------ The records
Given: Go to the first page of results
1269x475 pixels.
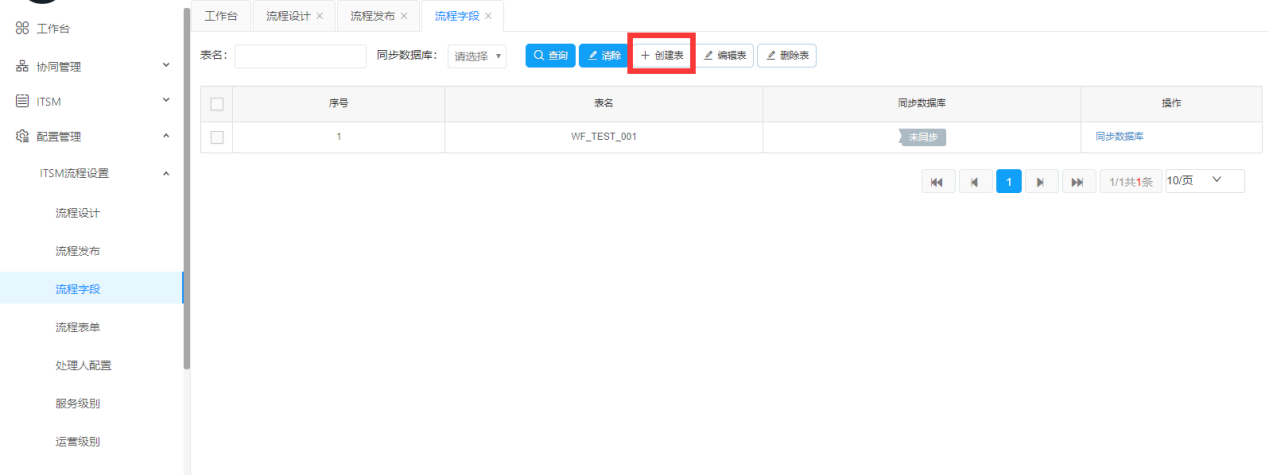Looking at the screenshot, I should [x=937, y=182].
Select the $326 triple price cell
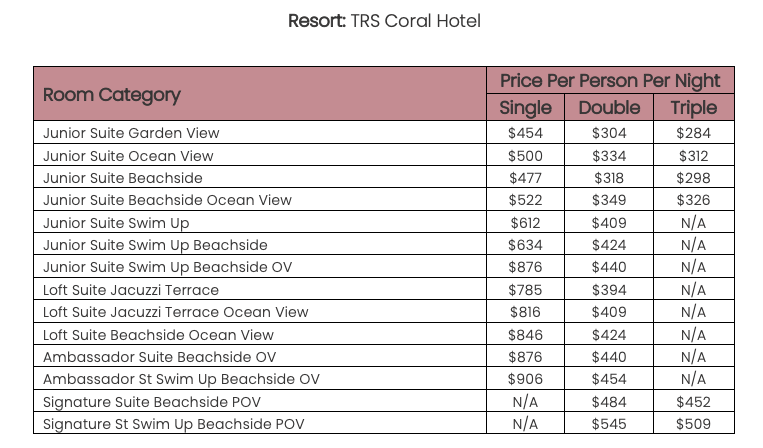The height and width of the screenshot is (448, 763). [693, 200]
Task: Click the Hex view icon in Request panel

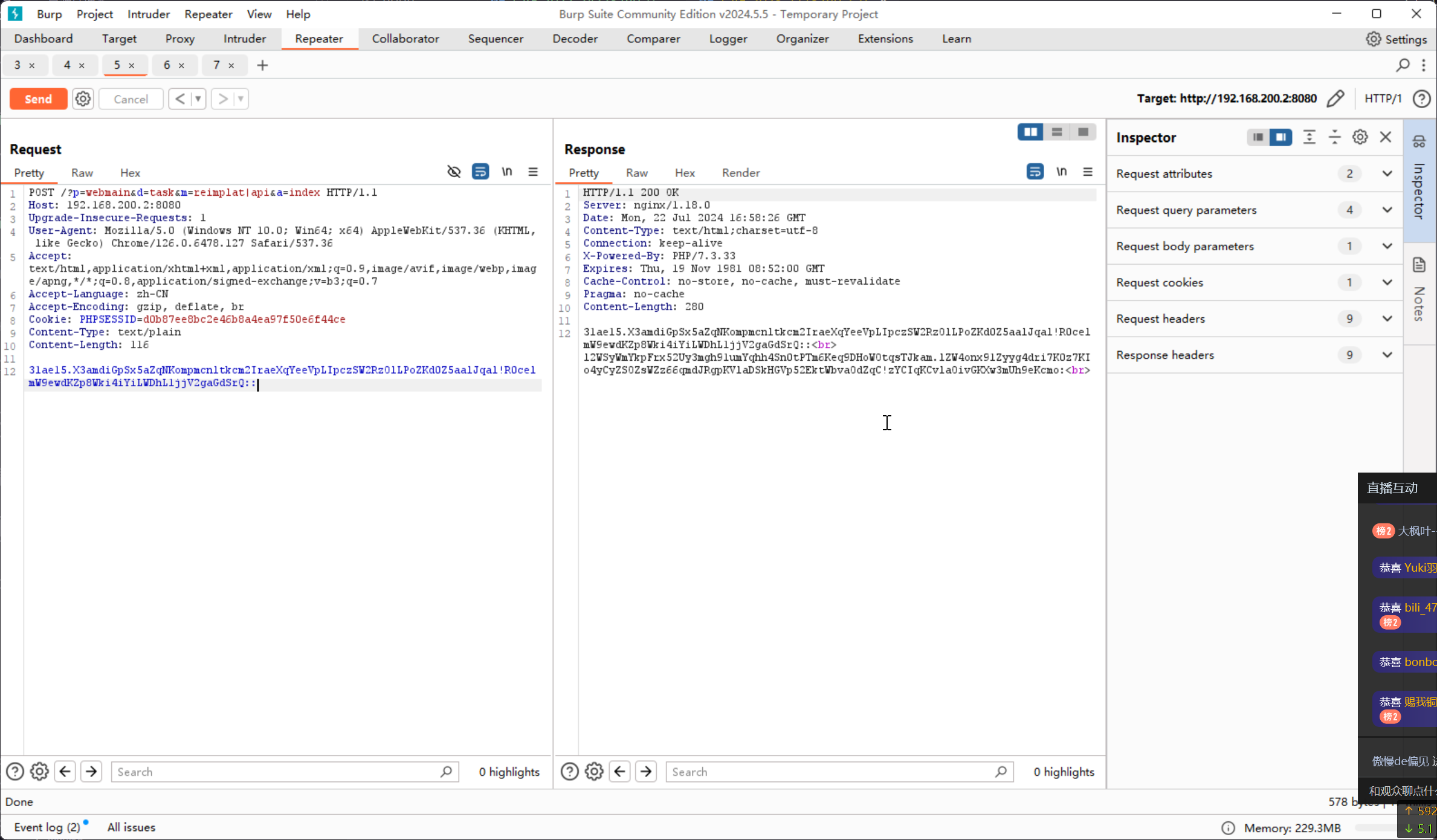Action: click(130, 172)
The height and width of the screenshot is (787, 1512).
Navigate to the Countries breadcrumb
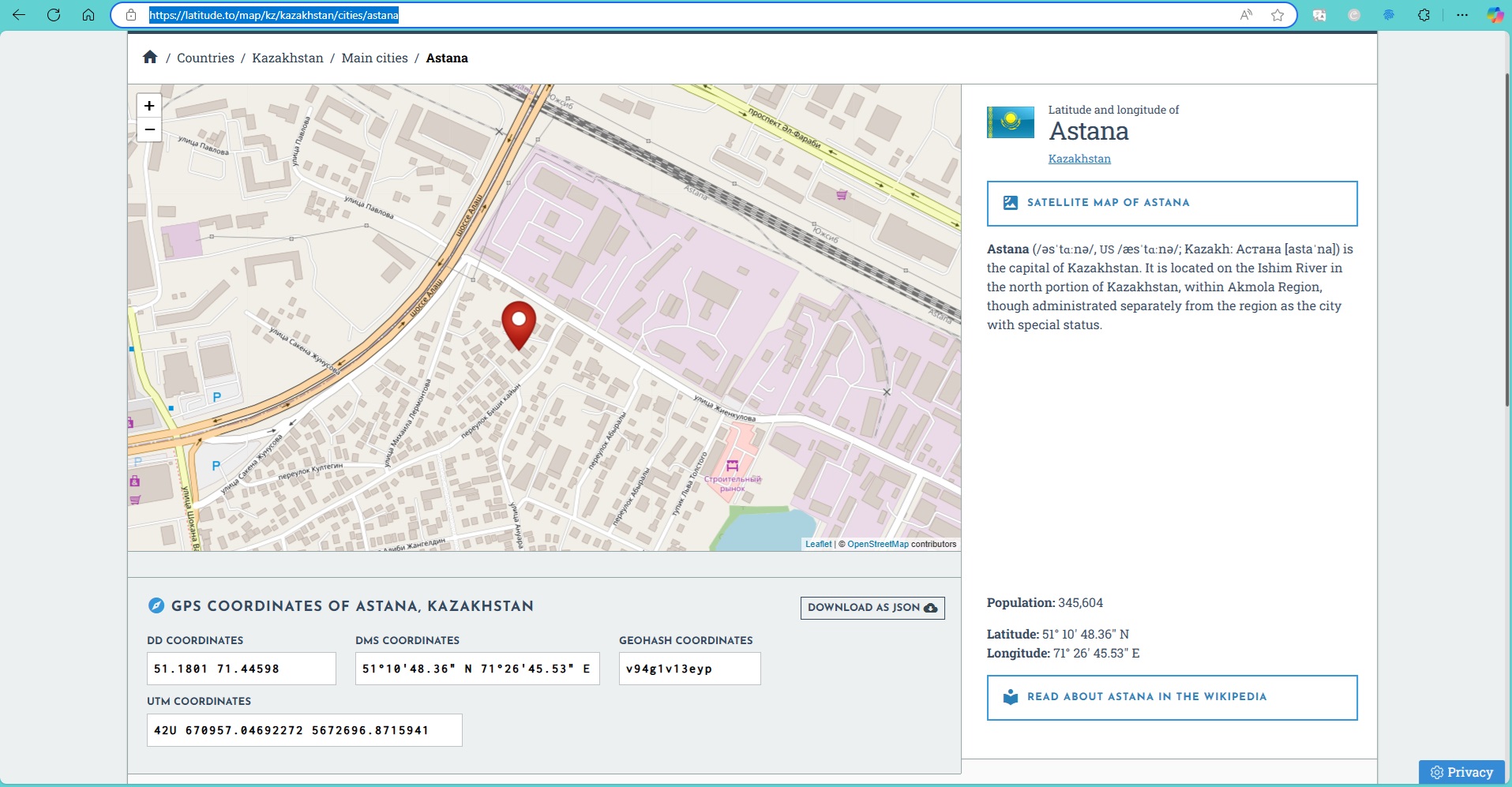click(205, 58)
------------
_Exercise_
Leaving every image behind, repeat the data in full and exactly.

_Your solution_
Given: Go to the first page of results
1269x475 pixels.
Looking at the screenshot, I should [x=937, y=182].
Select the $326 triple price cell
The height and width of the screenshot is (448, 763). [693, 200]
Task: Click the Hex view icon in Request panel

Action: click(130, 172)
The height and width of the screenshot is (787, 1512).
Navigate to the Countries breadcrumb
click(205, 58)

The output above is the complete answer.